Hi all!
After I got penalized by google I found out the following:

A have a page:
exapmle.com/example = node/123

I change this url in my browser and submit:
exapmle.com/ëxample
exapmle.com/exämple
exapmle.com/examplë

and I open the same page again and again with all those urls!

All the variations of the non asc-ii characters in the url are opening the same page - which leads to duplicate content.

http://drupal.org/project/issues/pathauto

has the following duplicate urls with non asc-ii character variations:

http://drupal.org/project/issues/p%C3%A4th%C3%A4uto
http://drupal.org/project/issues/patha%C3%BCto
http://drupal.org/project/issues/pathaut%C3%B6

i have pathauto, pathredirect and global redirect modules installed. All modules are up to date. Drupal-5.10.

Is there anyone with similar problem (except drupal.org and me:)?
Thanks!

Comments

odisei’s picture

Anyone please?

greggles’s picture

Project: Pathauto » Drupal core
Version: 5.x-2.3 » 7.x-dev
Component: I18n stuff » menu system
Priority: Critical » Normal

IMO, this is not a pathauto "problem" but a core path/menu system bug.

I confirmed that this duplicate content issue is still present in 6.x and so I assume also 7.x. It should ideally be fixed there first and then backported as appropriate.

odisei’s picture

Thanks man for your reply.
I really appreciate it very much.
After some further testing, I found out that this strange behavior occurs even on google pack download page. Check it out @
http://pack.google.com/intl/en/pack_installer.html?nopers

and the variations

http://pack.google.com/intl/en/pack_installer.html?n%F6pers
http://pack.google.com/intl/en/pack_installer.html?nop%EBrs
http://pack.google.com/intl/en/pack_installer.html?noper%9A

BUT, when I try to change chars BEFORE the "?" in the url, it throws a page not found error.
http://pack.google.com/intl/en/p%C3%A4ck_installer.html?nopers

Maybe it isn't Drupal error after all?
Or maybe even Google switched to Drupal?!? :)))

R.Muilwijk’s picture

I have been looking into this problem and it is still valid for drupal 7. How come this query (pulled it from query log):
SELECT * FROM menu_router WHERE path IN ('admin/appearance/üpdate', 'admin/appearance/%', 'admin/%/üpdate', 'admin/appearance', 'admin/%', 'admin') ORDER BY fit DESC LIMIT 0, 1

returns:
admin/appeareance/update

DamZ helped me out on IRC letting me know about the case sensitivity of the utf8_general_ci that was used on my install. What is a proper fix to get this right?

R.Muilwijk’s picture

EDIT: Thought I found a solution but it was not correct, removed.

1kenthomas’s picture

An IRC user in .hu with nick 'bence__' dropped in #drupal-consultants and offered a vague bounty "to solve this problem" earlier today, then dropped offline.

The following is @bence__:

I want to be quite frank about two issues here:

First, the -consultants channel is populated by people who usually have many projects, and ignore most passersby because their time is valuable.

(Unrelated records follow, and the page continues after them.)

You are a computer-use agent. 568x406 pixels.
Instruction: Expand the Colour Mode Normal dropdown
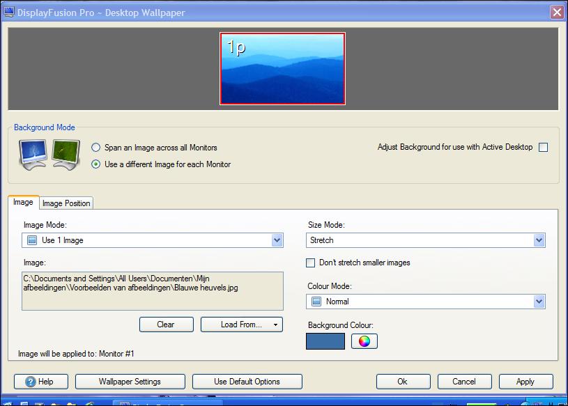coord(539,302)
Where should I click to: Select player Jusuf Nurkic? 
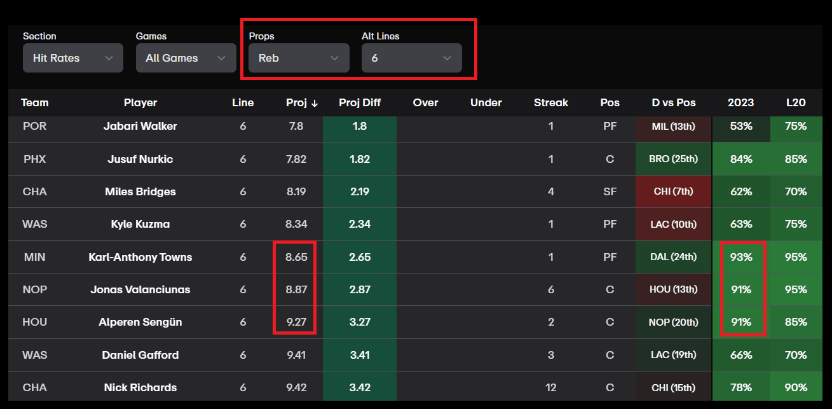point(140,159)
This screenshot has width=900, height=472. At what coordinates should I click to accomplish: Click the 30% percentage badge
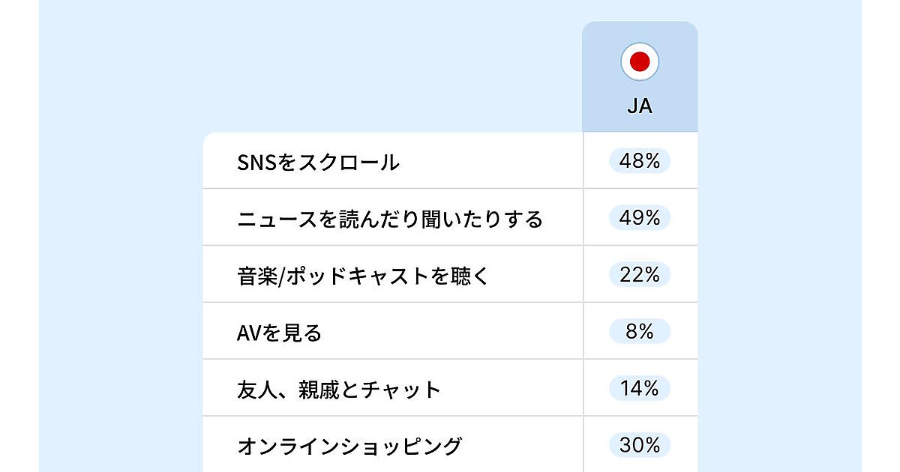click(640, 446)
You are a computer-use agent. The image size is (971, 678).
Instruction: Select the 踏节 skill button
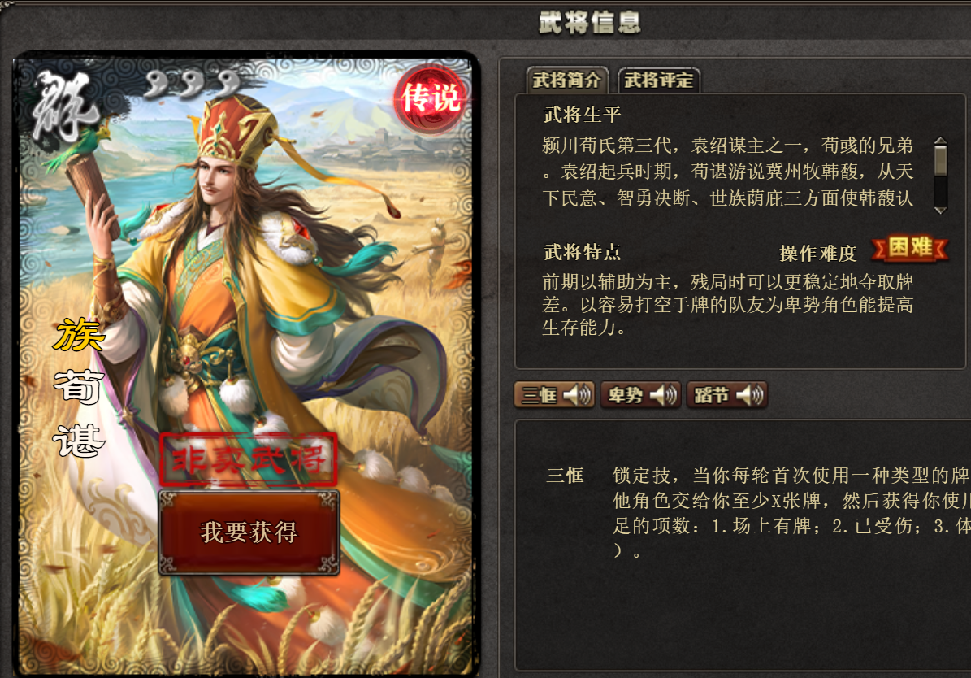pos(727,395)
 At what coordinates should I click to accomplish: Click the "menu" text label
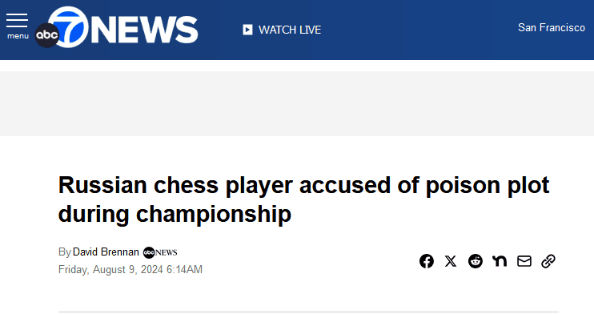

We're glad to try to help people with work/projects find someone who can do the work-- for money-- but dropping by the channel, using people's time, and then disappearing, gives the impression that you do not respect people's time and expertise.

I'm sorry if you dropped offline due to a connection issue, or the like, but such behavior discourages qualified consultants from bothering to reply to people on the channel, which helps no one and has led to the channel becoming ineffective.

Second, by the end, it seemed like you expected to be able to offer a $50 bounty, to be paid "upon community review and acceptance" of a "solution." This is IMHO simply unrealistic and not likely to get a qualified consultant to produce a solution.

At this point, looking at the above, it is not clear whether you have a particular issue with encoding on your server, for instance, or are hitting this issue in D7. The solution, without further examination, is not clear.

For $150US in advance, I'd be willing to dedicate an hour or two at looking at your situation. Several other experienced people in the channel, might or might not be motivated by that. Without that bounty, I doubt you will find anyone with experience, willing to address this issue.

An additional payment, depending on the situation and what you need done, may be appropriate/necessary to solve your particular issue.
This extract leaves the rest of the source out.